Here’s another upstart marketplace that thinks that it can displace OpenSea, despite the leading platform’s considerable head start. Built on the DeFi platform Fantom, Artion looks and feels a lot like OpenSea, but has zero selling fees and only charges for minting. Also, it promises lower transaction fees on Fantom compared to Ethereum’s ballooning gas fees.

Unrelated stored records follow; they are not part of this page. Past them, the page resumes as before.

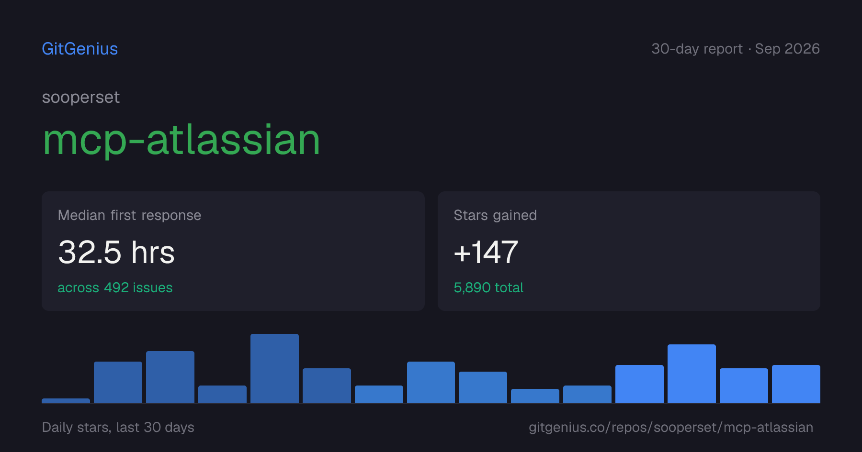Select the mcp-atlassian repository title

click(181, 140)
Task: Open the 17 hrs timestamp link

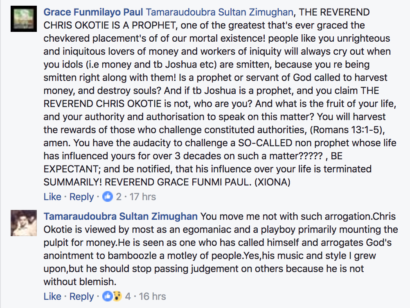Action: 142,197
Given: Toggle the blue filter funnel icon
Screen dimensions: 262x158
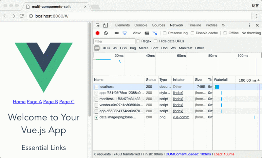Looking at the screenshot, I should point(124,33).
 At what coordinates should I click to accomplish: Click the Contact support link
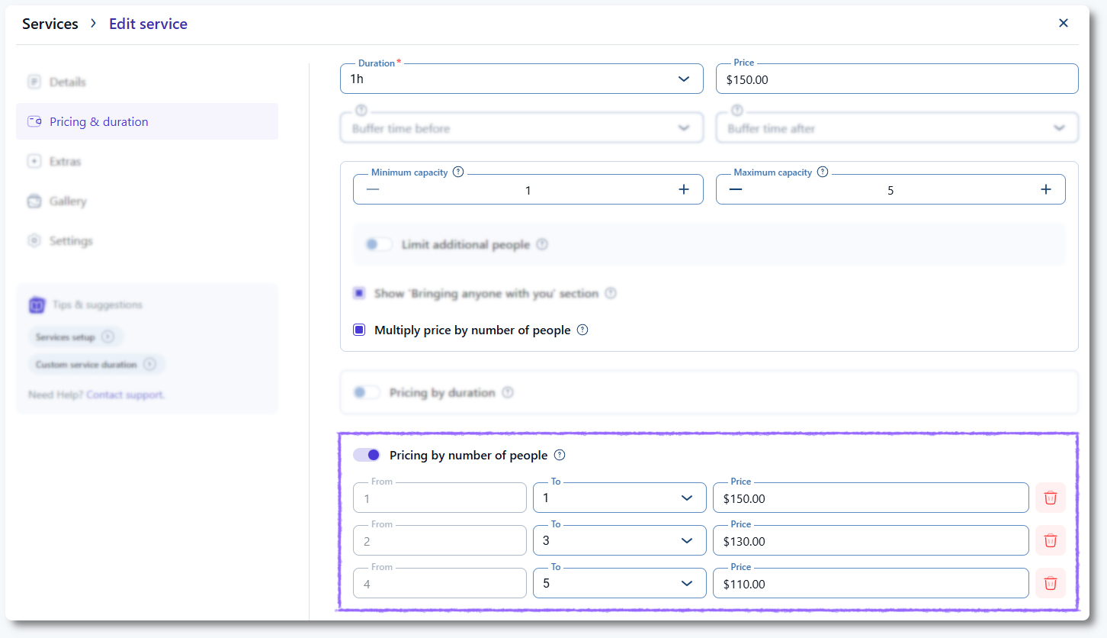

It’s early still, but Artion plans to add a lot more functionality over time, including incorporating the bridge to bring assets from Ethereum to Fantom. That extra step could slow Artion’s potential play at stealing away mind and market share alike from OpenSea, but if Fantom’s own NFT market grows, then it could find opportunity at the intersection of both chains.

8. Reddit

This one’s technically a big question mark for now, but the massive social media community Reddit is hiring a senior engineer to help build out an NFT marketplace. Whether it’s ultimately used for mass market trading remains to be seen, but given Reddit’s sizable user base, this could prove to be an effective onramp for people to get into NFT collecting.

Reddit already has an Ethereum-based rewards token initiative that it’s trying to scale, so the company clearly sees the potential in the overall crypto space. If the site aims to take on OpenSea with whatever it’s brewing in the NFT market, the impact could be significant.

GameStop is another potential wild card as an established brand planning to launch an Ethereum-powered NFT marketplace. Still riding the “meme stock” momentum from earlier this year, GameStop is reportedly using Loopring’s layer-2 scaling technology, but it’s still unclear when the video game retailer will launch its platform.